Banks still sticking well under the 10% limit on high LVR lending despite the resurgence of the housing market

Banks still sticking well under the 10% limit on high LVR lending despite the resurgence of the housing market

Banks have been showing no inclination to push the boundaries of the Reserve Bank's 'speed limits' on high loan to value lending despite it being the high season for buying and selling houses.

Latest figures just released by the RBNZ show that in February the proportion of new bank lending for mortgages worth more than 80% of the value of the house the mortgage is taken out on was just 7.5% of the total, or 6.1% after allowing for some types of lending exempt from the LVR rules.

This is still very comfortably below the 10% level that banks must not exceed - although the ratios of the individual banks are not shown and obviously some may have had higher levels of high LVR lending than the 6.1% figure, which is a total for all the banks.

Another way, of course, to look at the figures during a time of higher housing activity might be that the banks are not having to push for low equity business when plenty of other business is coming their way.

That 6.1% figure was a slight rise on the 5.8% figure in January, but still well down on the 6.8% recorded in December. The highest proportion of LVR lending (after exemptions) seen from the banks since the introduction of the rules toward the end of 2013 has been the 7.3% figure seen in September last year. 

The RBNZ figures show that total new mortgage commitments from the banks in February were worth $4.628 billion, up from just $3.565 billion for January, which is traditionally much quieter for housing sales.

Task list.
**a.** In the article on banks' high LVR lending, what were total new mortgage commitments from the banks worth in February?
**b.** Continue the article on banks' high LVR lending from its last sentence.

Data shown.
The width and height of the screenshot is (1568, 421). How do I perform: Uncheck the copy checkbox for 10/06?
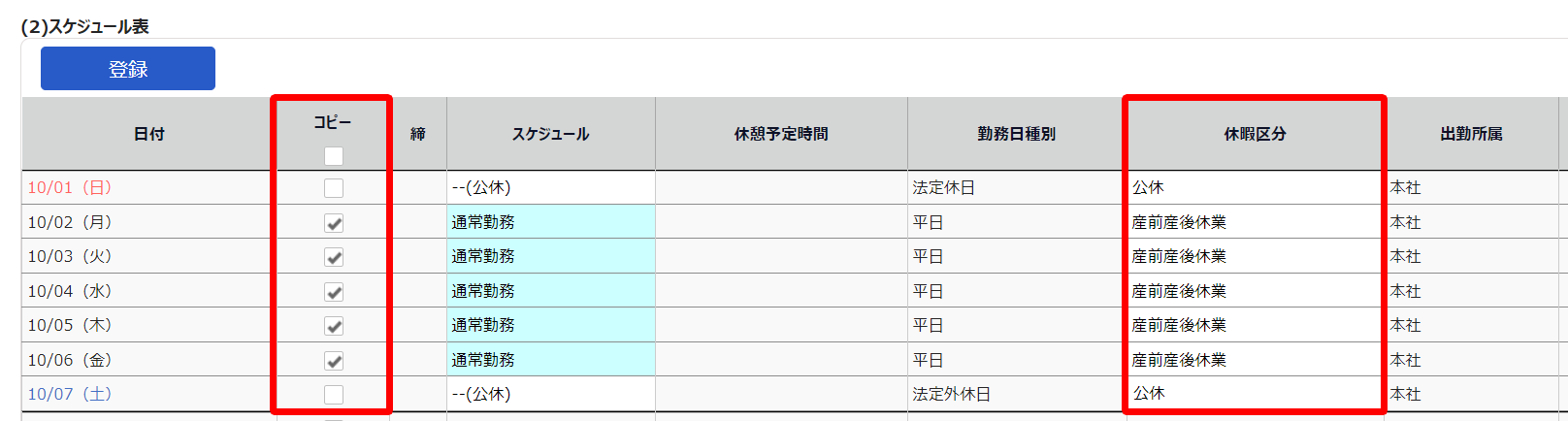click(334, 361)
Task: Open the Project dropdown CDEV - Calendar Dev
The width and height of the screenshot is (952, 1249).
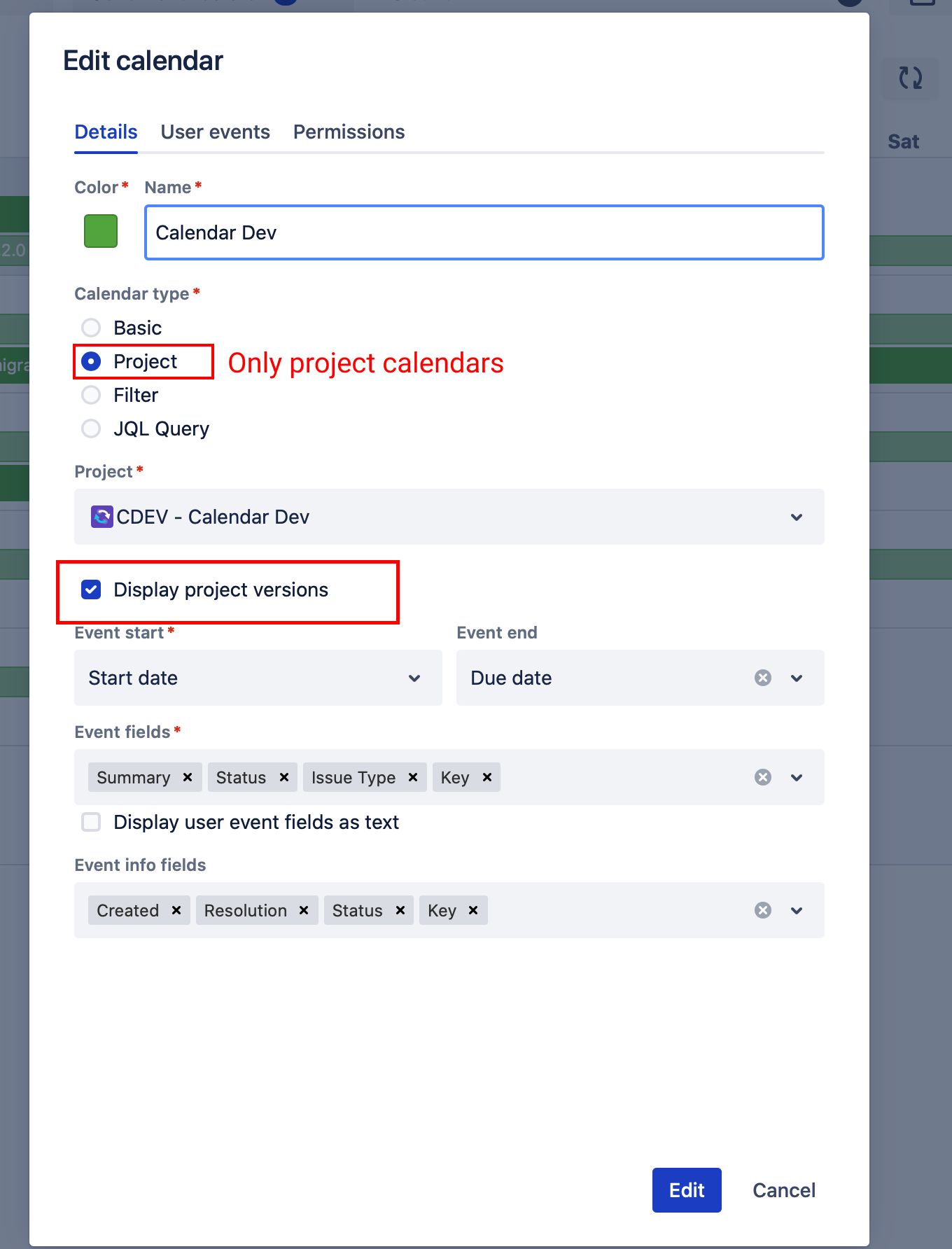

Expected results.
**a.** $4.628 billion.

**b.**
The February figure is nearly 20% higher than the total seen in February last year, when housing sales volumes were clearly being affected by the impact of the LVR rules. The amount of high LVR lending last month (after exemptions) was $277 million, up from just $146 million in February 2014.

The RBNZ had last year made noises about potentially removing the LVR rules at some point, but this is now seen as highly unlikely in the near term, given the way the Auckland housing market in particular has taken off again since the last election.

Meanwhile the impact of housing investors in the market appears fairly constant.

The RBNZ started publishing information breaking out mortgage lending by category last year and since the first information on this was released for October 2014, the figures have shown a consistent trend of property investors accounting for around 30% of new lending by monetary amount.

February was no exception with $1.418 billion of the $4.628 billion of new mortgage lending going to people buying properties for investment purposes.

In terms of numbers of people and parties taking out the mortgages, there were 5308 to investors, which represented about 18.5% of the total number, which was 28,778.

The RBNZ is heading toward potentially targeting property investors with a new macro-prudential tool and has, as a possible first step toward this, put out proposals to recategorise residential mortgages held by investors.

The RBNZ itself has been crunching numbers and reckons the proportion of new lending going to property investors is actually higher than the official figures it's publishing suggest. RBNZ Governor Graeme Wheeler recently quoted figures suggesting that investor purchases currently make up around 35% of residential sales by number nationwide, with Auckland currently sitting at 40% by number.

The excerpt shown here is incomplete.